Chez l’homme, justement, un certain consensus émerge des travaux scientifiques qui existent, selon Michel Desmurget, directeur de recherche Inserm, qui a dépouillé plus de 1200 études pour son livre, L’Antirégime, maigrir pour de bon (Éditions Belin). «Il y a un cercle vicieux: plus on prend du poids, moins on fait d’activité physique. Et moins on fait d’activité physique, plus on prend de poids. Jusqu’à une activité physique presque nulle.» Et même les mouvements de base sont réduits. «De façon générale, la masse accrue avec l’obésité rend les mouvements plus exigeants, remarque le Pr Thompson, et, donc, les personnes souffrant d’obésité ont tendance à passer plus de temps assis et moins de temps en raison de l’effort accru qui est nécessaire.»

Or, pour maigrir efficacement, le mieux est d’agir sur les deux leviers que sont la réduction des apports caloriques (les entrées) et l’augmentation des dépenses, grâce à l’activité physique (les sorties). Sans aller trop vite toutefois, pour rester dans la zone d’indifférence calorique afin que le corps ne résiste pas et n’engage pas des contre-mesures qui mènent à la prise de poids rebond. «Il faut se mettre d’accord sur ce que l’on appelle activité physique, insiste Michel Desmurget, les gens pensent que c’est forcément intense, mais ça n’aide pas à la perte de poids. Plus de la moitié des gens qui ont fait un exercice physique important vont en effet compenser en mangeant davantage que ce qu’ils ont dépensé en calories! L’idéal, c’est une activité physique modérée, mais régulière.»

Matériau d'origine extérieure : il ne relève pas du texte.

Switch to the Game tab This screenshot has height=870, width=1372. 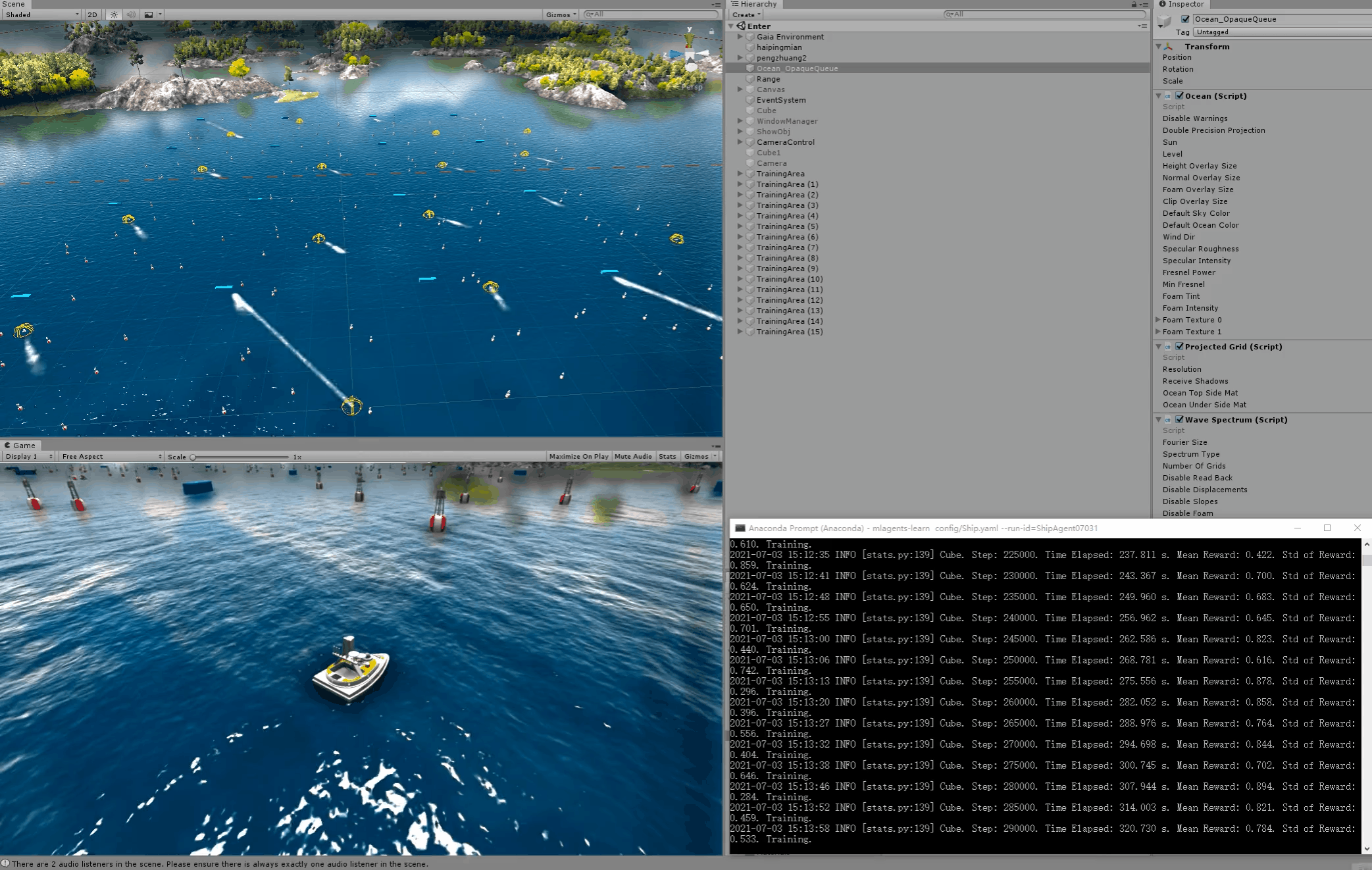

D’autant qu’il faudra continuer à avoir cette activité même lorsque l’on aura atteint son objectif de perte de poids, si l’on ne veut pas reprendre les kilos perdus. Et ce dernier conseil de Michel Desmurget: «L’activité physique peut aider à perdre du poids, mais c’est l’alimentation qui est centrale. En effet, il faut des doses énormes d’exercice pour compenser le poids de l’alimentation. Une tartelette au citron, c’est 90 minutes de marche, un Big Mac plus de 2 heures!»